> [Dataset items]:
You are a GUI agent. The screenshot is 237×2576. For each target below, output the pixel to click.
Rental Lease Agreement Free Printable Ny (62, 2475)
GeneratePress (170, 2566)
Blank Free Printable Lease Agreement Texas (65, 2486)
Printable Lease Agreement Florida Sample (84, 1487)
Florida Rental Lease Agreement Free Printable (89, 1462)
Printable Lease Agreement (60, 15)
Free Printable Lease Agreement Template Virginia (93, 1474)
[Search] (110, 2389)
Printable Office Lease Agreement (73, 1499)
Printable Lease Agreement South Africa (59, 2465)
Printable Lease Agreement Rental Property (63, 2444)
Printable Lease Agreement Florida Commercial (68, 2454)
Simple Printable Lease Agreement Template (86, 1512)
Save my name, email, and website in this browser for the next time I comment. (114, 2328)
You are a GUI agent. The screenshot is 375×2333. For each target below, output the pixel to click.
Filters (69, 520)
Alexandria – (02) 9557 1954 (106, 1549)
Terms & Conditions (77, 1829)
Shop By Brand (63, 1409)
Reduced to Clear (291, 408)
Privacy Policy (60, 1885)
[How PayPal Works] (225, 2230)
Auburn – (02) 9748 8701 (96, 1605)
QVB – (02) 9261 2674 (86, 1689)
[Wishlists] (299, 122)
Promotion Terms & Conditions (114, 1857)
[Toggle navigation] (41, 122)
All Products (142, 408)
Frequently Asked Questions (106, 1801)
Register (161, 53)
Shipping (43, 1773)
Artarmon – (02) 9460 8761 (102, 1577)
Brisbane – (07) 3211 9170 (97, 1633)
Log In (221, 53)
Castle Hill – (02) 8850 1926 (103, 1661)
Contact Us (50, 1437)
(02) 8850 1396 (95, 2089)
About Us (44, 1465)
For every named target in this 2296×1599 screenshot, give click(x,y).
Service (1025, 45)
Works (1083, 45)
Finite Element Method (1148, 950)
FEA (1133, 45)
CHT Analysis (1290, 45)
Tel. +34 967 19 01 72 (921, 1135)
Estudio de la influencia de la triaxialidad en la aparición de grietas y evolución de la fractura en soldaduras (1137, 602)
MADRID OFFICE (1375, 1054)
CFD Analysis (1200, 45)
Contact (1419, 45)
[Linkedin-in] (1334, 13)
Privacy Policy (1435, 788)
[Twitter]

> [Prompt]: All lines of the records above with the word "Lease" in them are to be copied.

> [Reply to the exercise]:
Rental Lease Agreement Free Printable Ny (62, 2475)
Blank Free Printable Lease Agreement Texas (65, 2486)
Printable Lease Agreement Florida Sample (84, 1487)
Florida Rental Lease Agreement Free Printable (89, 1462)
Printable Lease Agreement (60, 15)
Free Printable Lease Agreement Template Virginia (93, 1474)
Printable Office Lease Agreement (73, 1499)
Printable Lease Agreement South Africa (59, 2465)
Printable Lease Agreement Rental Property (63, 2444)
Printable Lease Agreement Florida Commercial (68, 2454)
Simple Printable Lease Agreement Template (86, 1512)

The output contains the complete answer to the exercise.